Japanese Internment Camps

After the Japanese attacked Pearl Harbor the United States declared war on Japan and entered World War II. Not long after the attack, on February 19, 1942, President Roosevelt signed an executive order that allowed the military to force people of Japanese ancestry into internment camps. Around 120,000 Japanese-Americans were sent to the camps.

Dust Storm at relocation center
Dust storm at Manzanar War Relocation Center
Source: National Archives

What were internment camps?

Internment camps were sort of like prisons. People were forced to move into an area that was surrounded by barbed wire. They were not allowed to leave.

Why did they make the camps?

The camps were made because people became paranoid that Japanese-Americans would help Japan against the United States after the Pearl Harbor attack. They were scared that they would sabotage American interests. However, this fear was not founded on any hard evidence. The people were put in the camps based only on their race. They had not done anything wrong.
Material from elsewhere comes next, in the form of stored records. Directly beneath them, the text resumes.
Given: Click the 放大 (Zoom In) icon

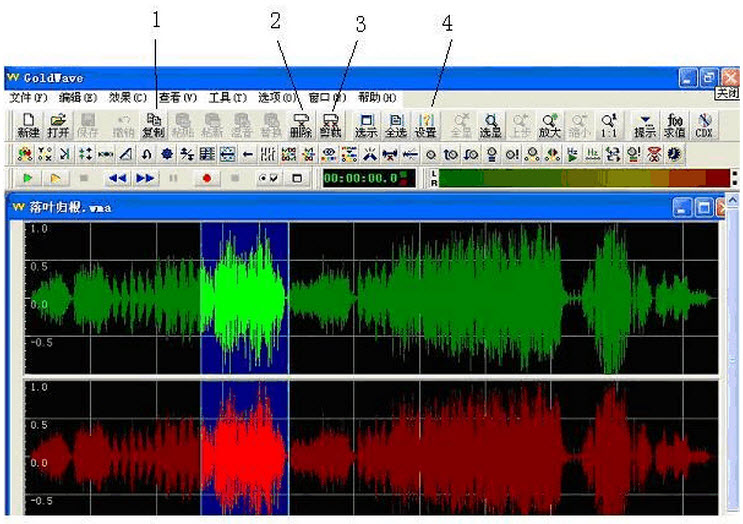Looking at the screenshot, I should [549, 124].
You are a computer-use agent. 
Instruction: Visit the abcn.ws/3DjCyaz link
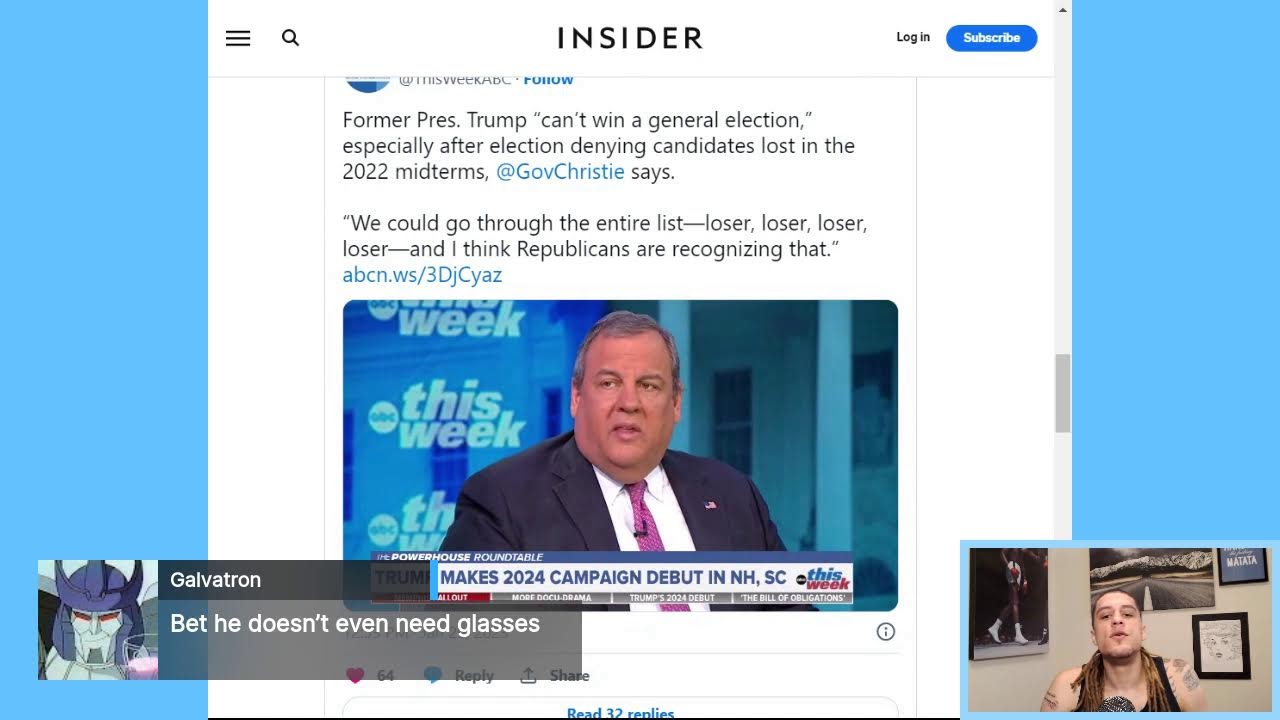(x=422, y=275)
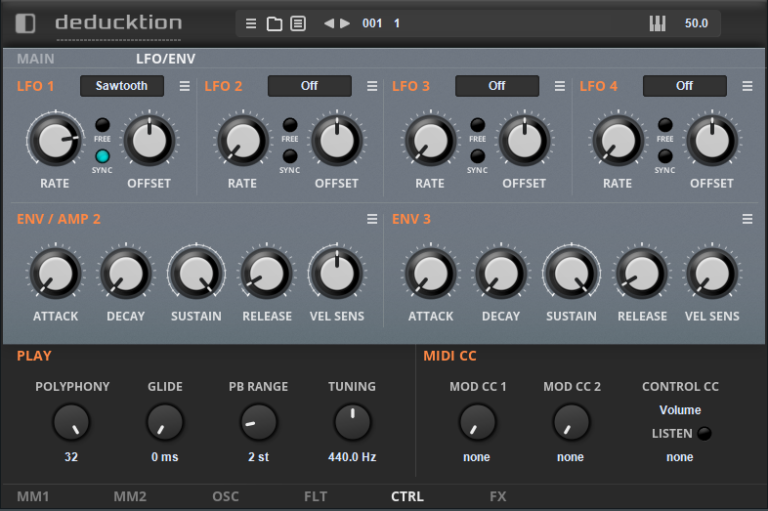Screen dimensions: 768x511
Task: Enable FREE mode for LFO 1
Action: click(x=102, y=124)
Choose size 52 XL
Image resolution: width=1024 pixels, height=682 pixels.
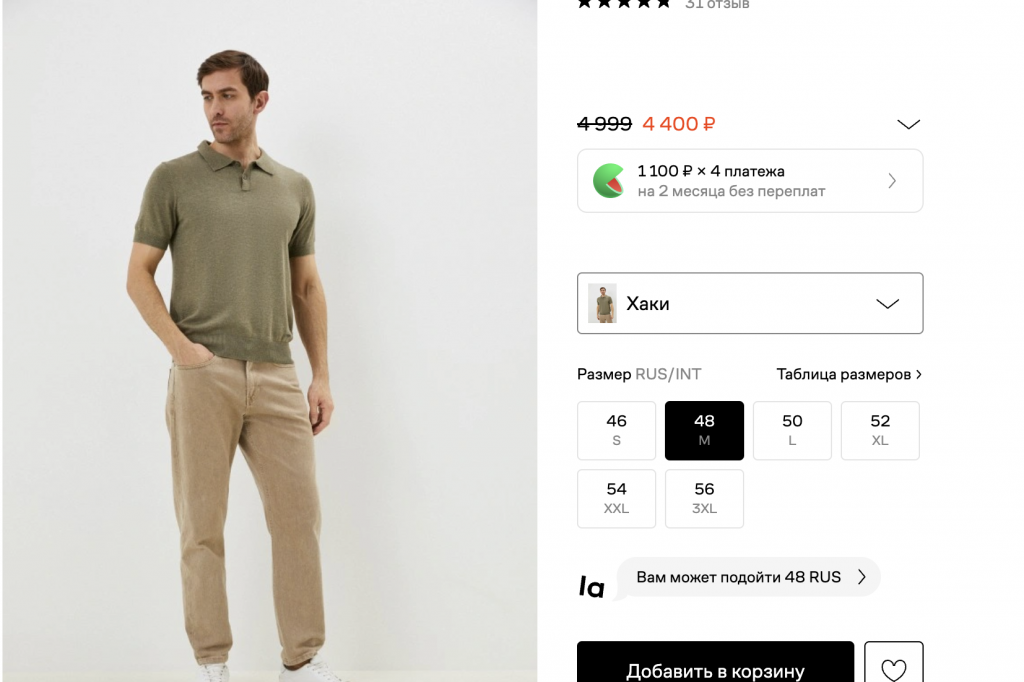(x=880, y=430)
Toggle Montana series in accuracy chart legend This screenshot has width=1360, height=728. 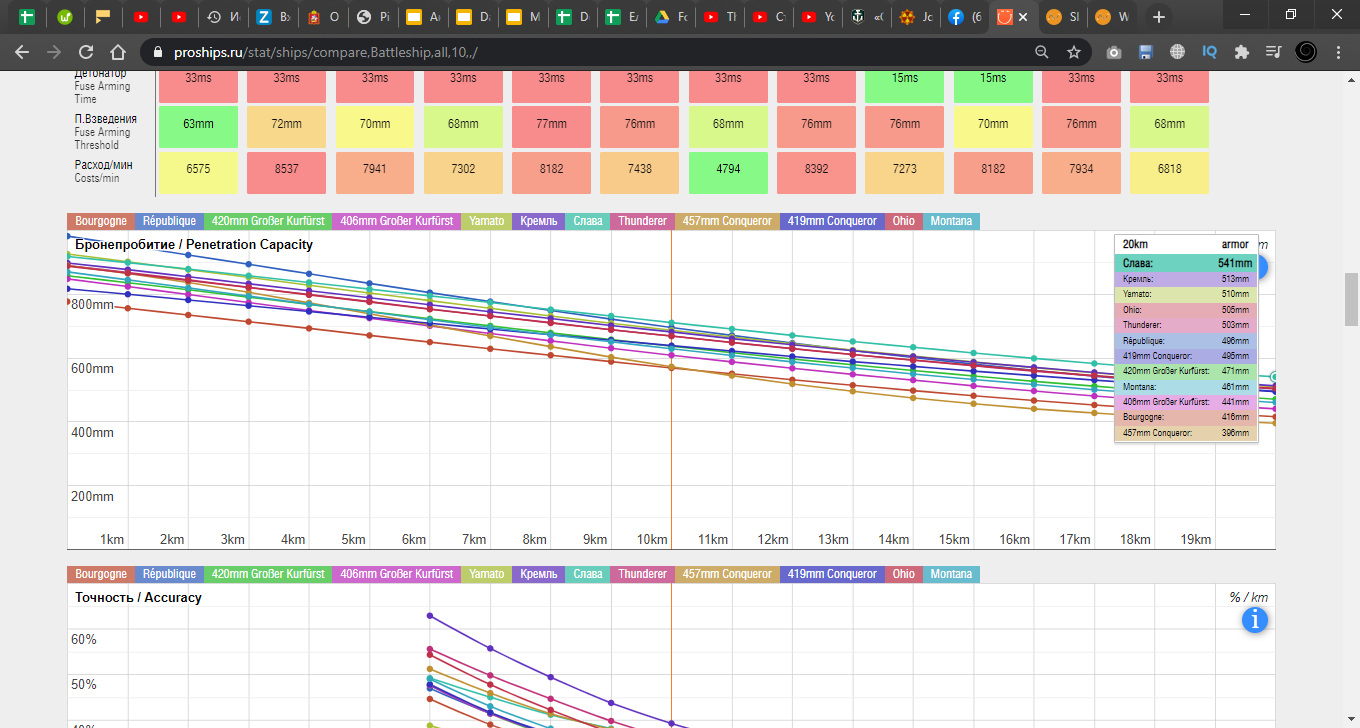[950, 574]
Who were sent to the internment camps?

It is estimated that around 120,000 Japanese-Americans were sent to ten camps spread out around the Western United States. Most of them were from west coast states like California. They were divided into three groups including the Issei (people who had immigrated from Japan), the Nisei (people whose parents were from Japan, but they were born in the U.S.), and the Sansei (third generation Japanese-Americans).

Young girl going to interment camp
An evacuee with family belongings
en route to an "assembly center"

Source: National Archives
Were there children in the camps?

Yes. Entire families were rounded up and sent to the camps. Around a third of the people in the camps were school aged children. Schools were set up in the camps for the children, but they were very crowded and lacked materials like books and desks.

What was it like in the camps?

Life in the camps wasn't very fun. Each family typically had a single room in tarpaper barracks. They ate bland food in large mess halls and had to share bathrooms with other families. They had little freedom.

Were Germans and Italians (the other members of the Axis Powers) sent to camps?

Yes, but not at the same scale. Around 12,000 Germans and Italians were sent to internment camps in the United States. Most of these people were German or Italian citizens who were in the U.S. at the start of World War II.

The Internment Ends

The interment finally ended in January of 1945. Many of these families had been in the camps for over two years. Many of them lost their homes, farms, and other property while they were in the camps. They had to rebuild their lives.

The Government Apologizes

In 1988, the U.S. government apologized for the internment camps. President Ronald Reagan signed a law that gave each of the survivors $20,000 in reparations. He also sent each survivor a signed apology.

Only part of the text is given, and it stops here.